_EXERCISE_. Which lines mention "agent"? Show each one from the listing.

_INPUT RECORDS_.

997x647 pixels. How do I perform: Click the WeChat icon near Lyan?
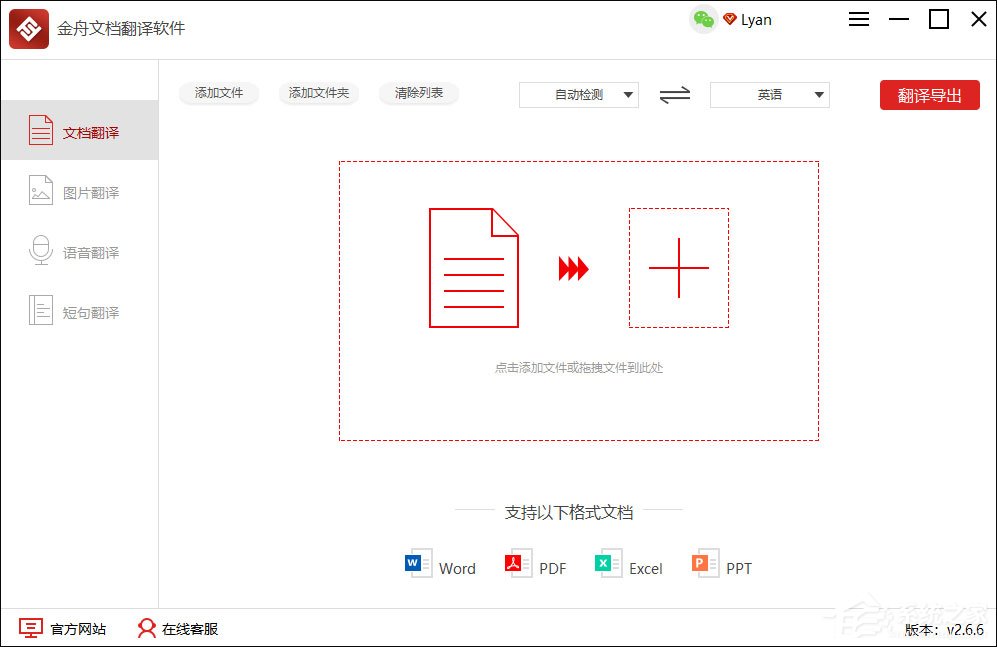click(701, 19)
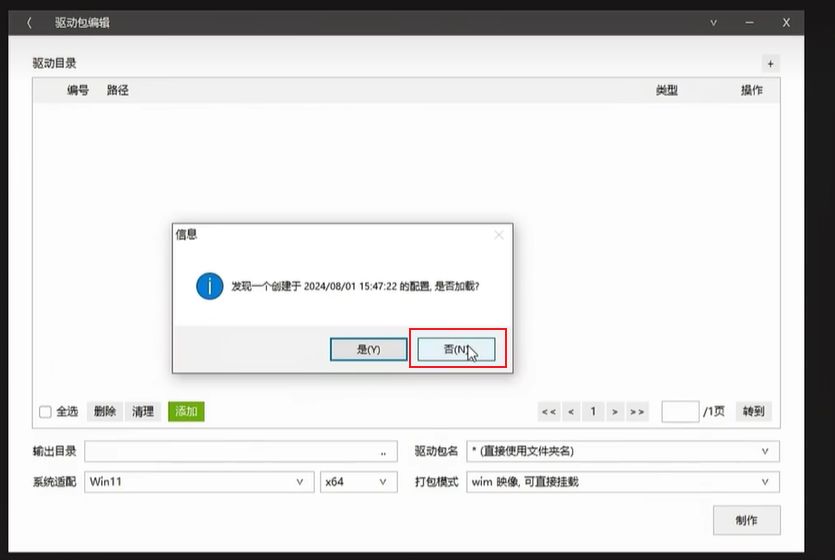This screenshot has height=560, width=835.
Task: Toggle the 全选 select-all checkbox
Action: point(45,411)
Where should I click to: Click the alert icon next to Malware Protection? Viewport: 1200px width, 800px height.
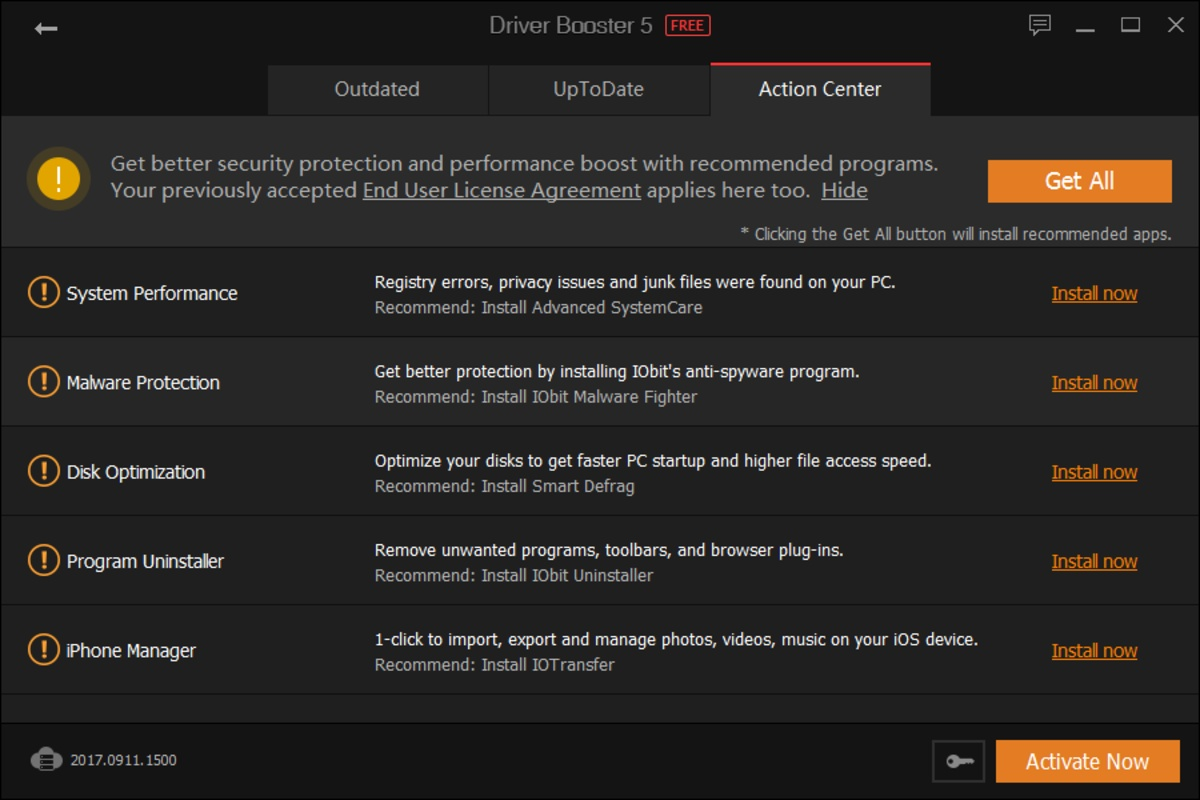click(x=42, y=382)
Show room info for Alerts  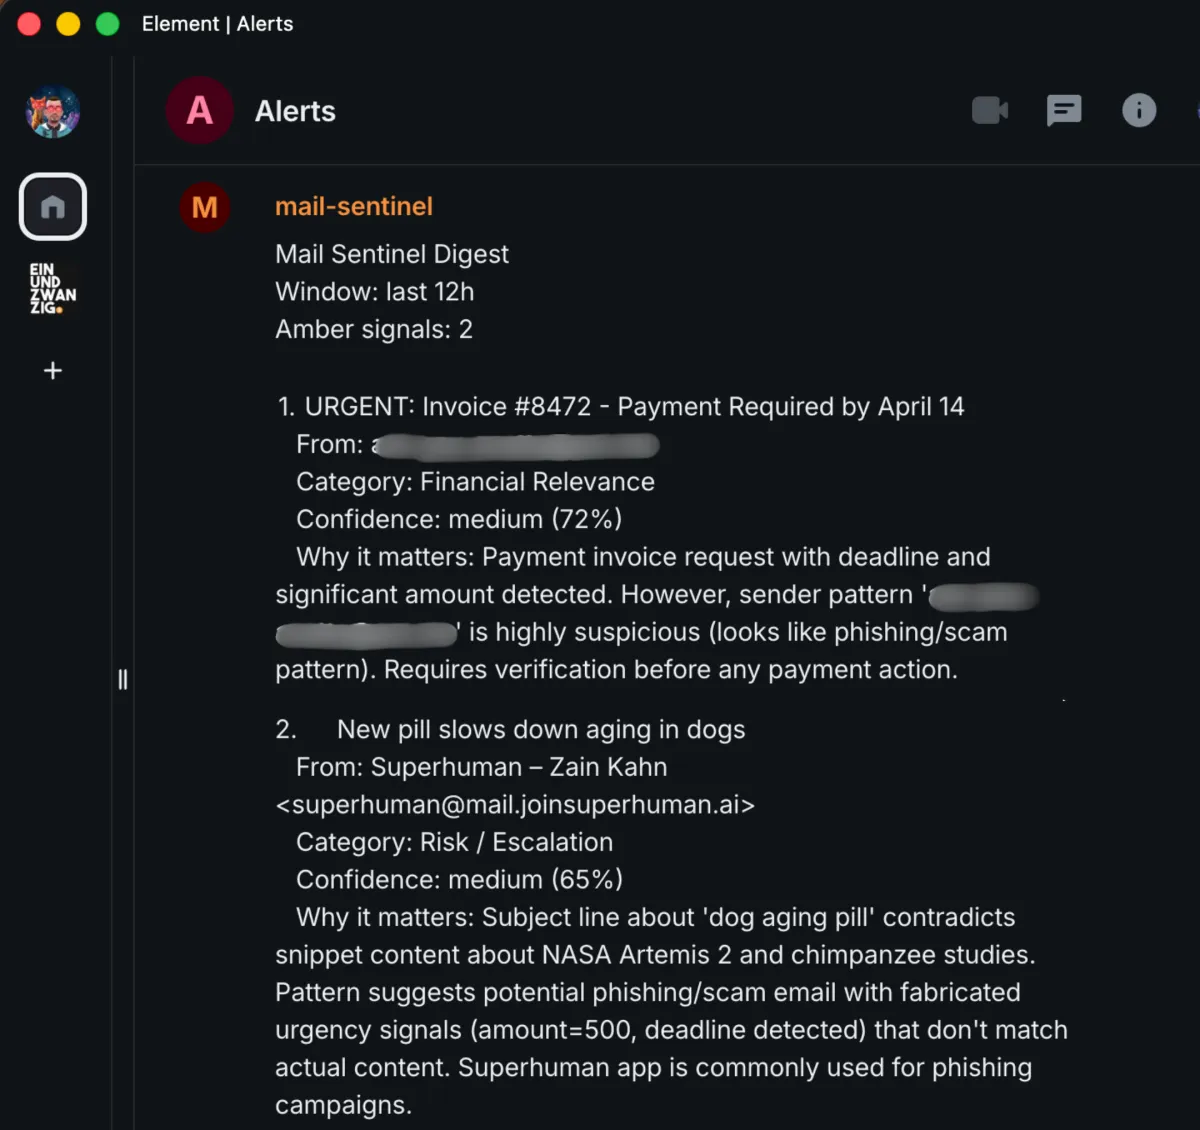pos(1139,110)

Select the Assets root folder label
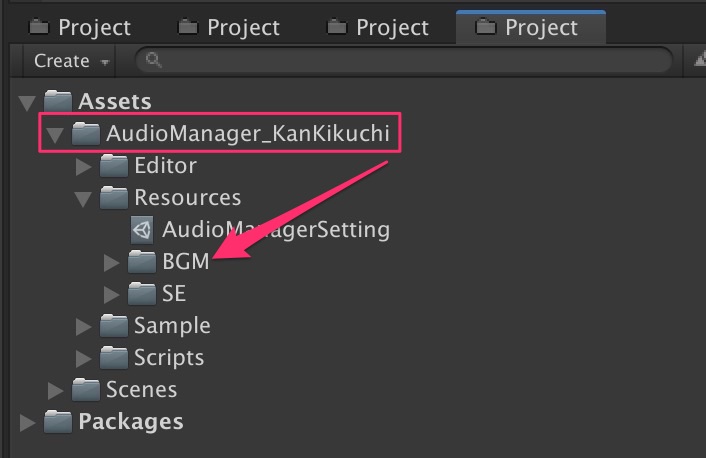tap(115, 101)
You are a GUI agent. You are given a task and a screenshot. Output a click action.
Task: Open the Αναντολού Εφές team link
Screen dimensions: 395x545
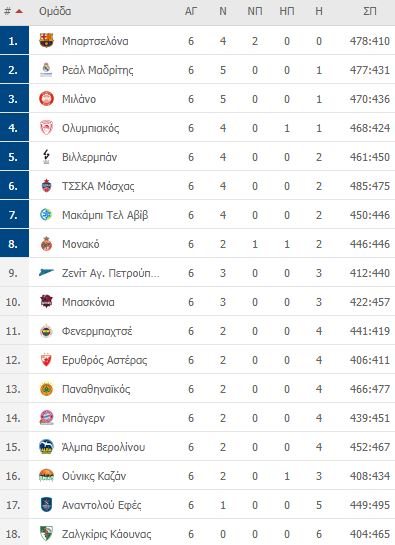coord(102,505)
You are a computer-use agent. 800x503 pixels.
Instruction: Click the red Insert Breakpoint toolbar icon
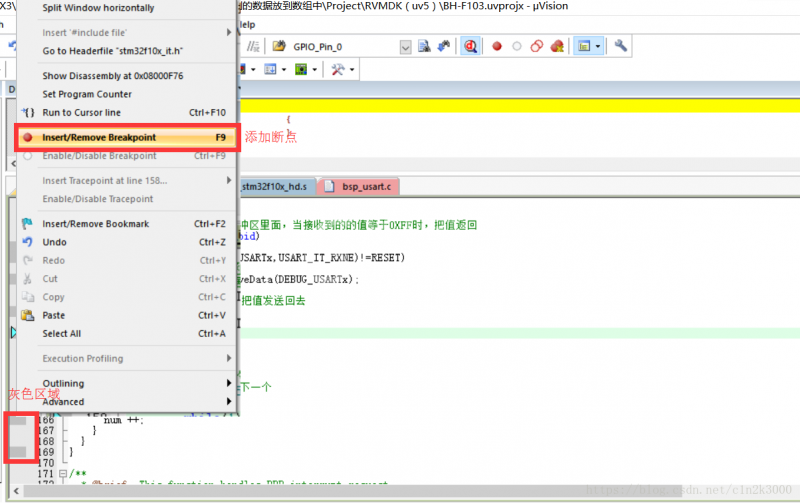click(496, 46)
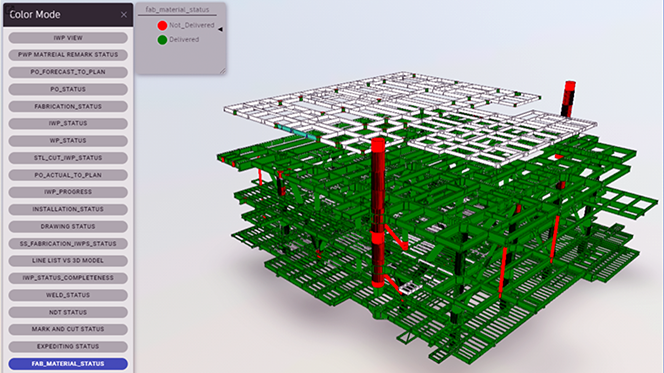The width and height of the screenshot is (664, 373).
Task: Click the red Not_Delivered color swatch
Action: tap(162, 25)
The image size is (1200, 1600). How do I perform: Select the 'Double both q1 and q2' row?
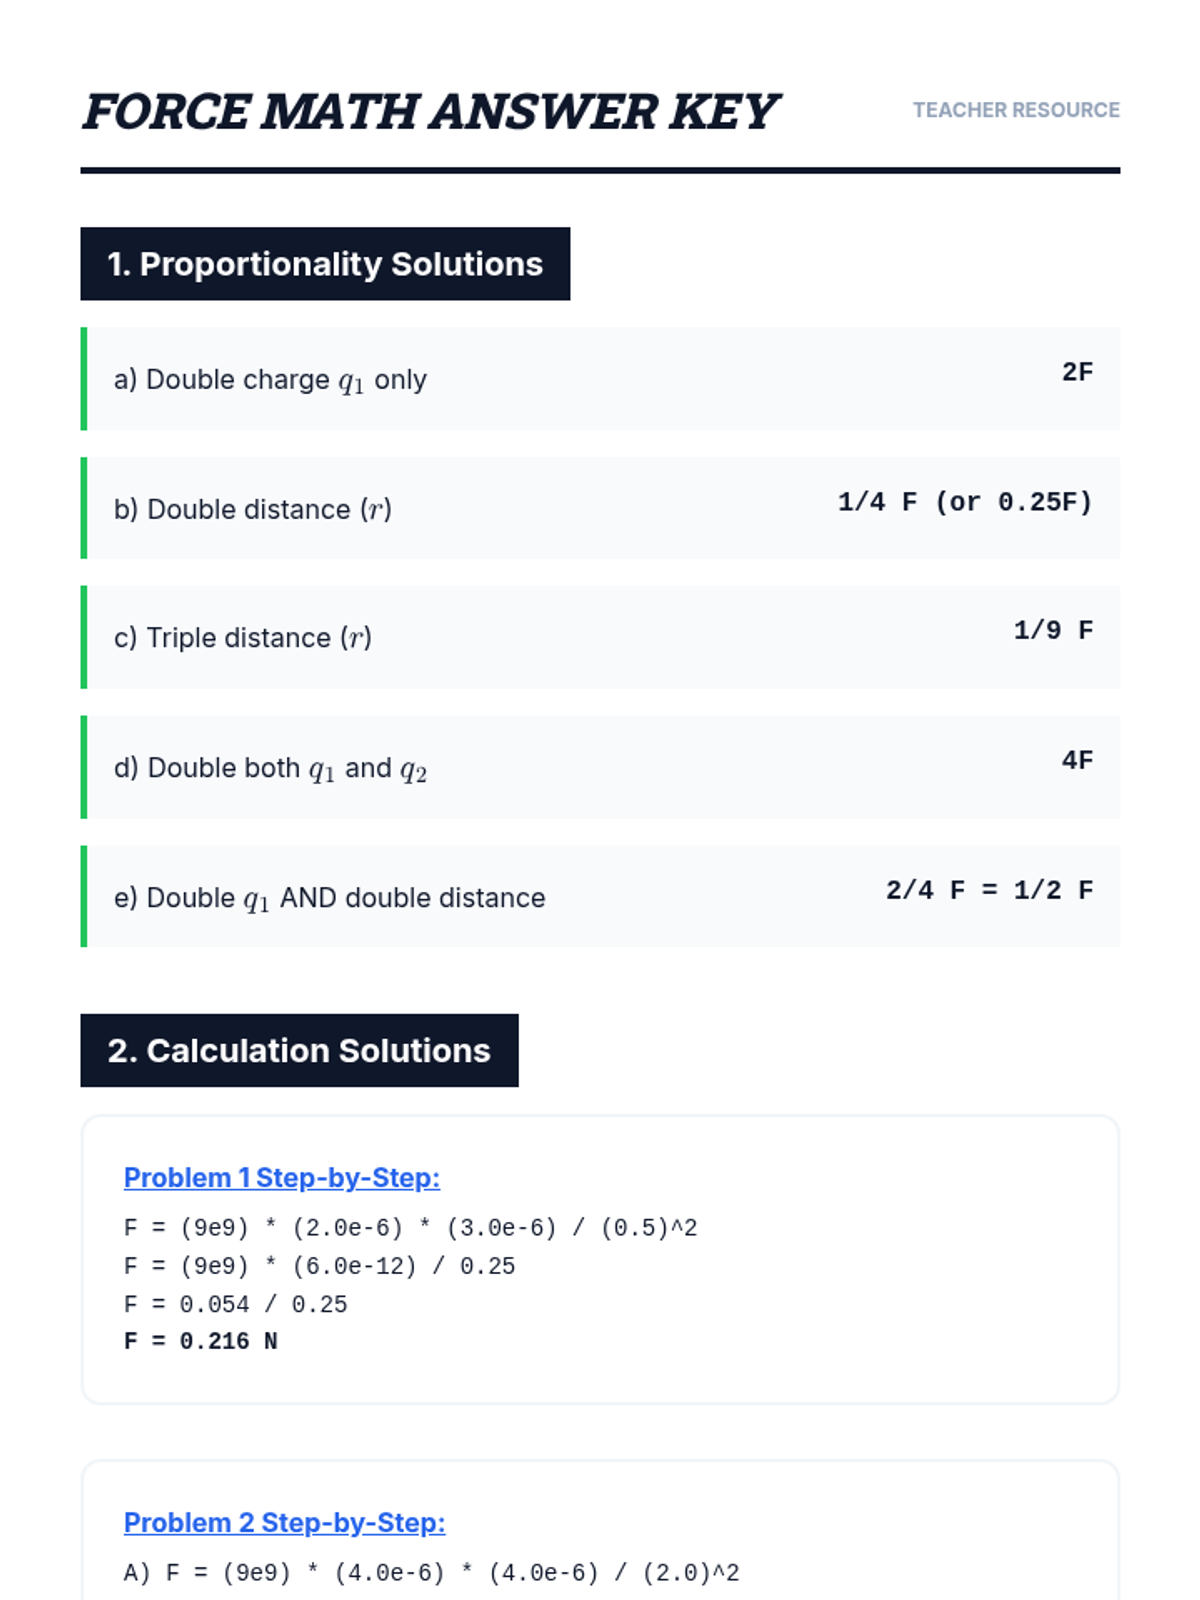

_WRITTEN SOLUTION_.
You are a GUI agent. You are given a task and a screenshot. Output a click action.
You are a computer-use agent. 800x503 pixels.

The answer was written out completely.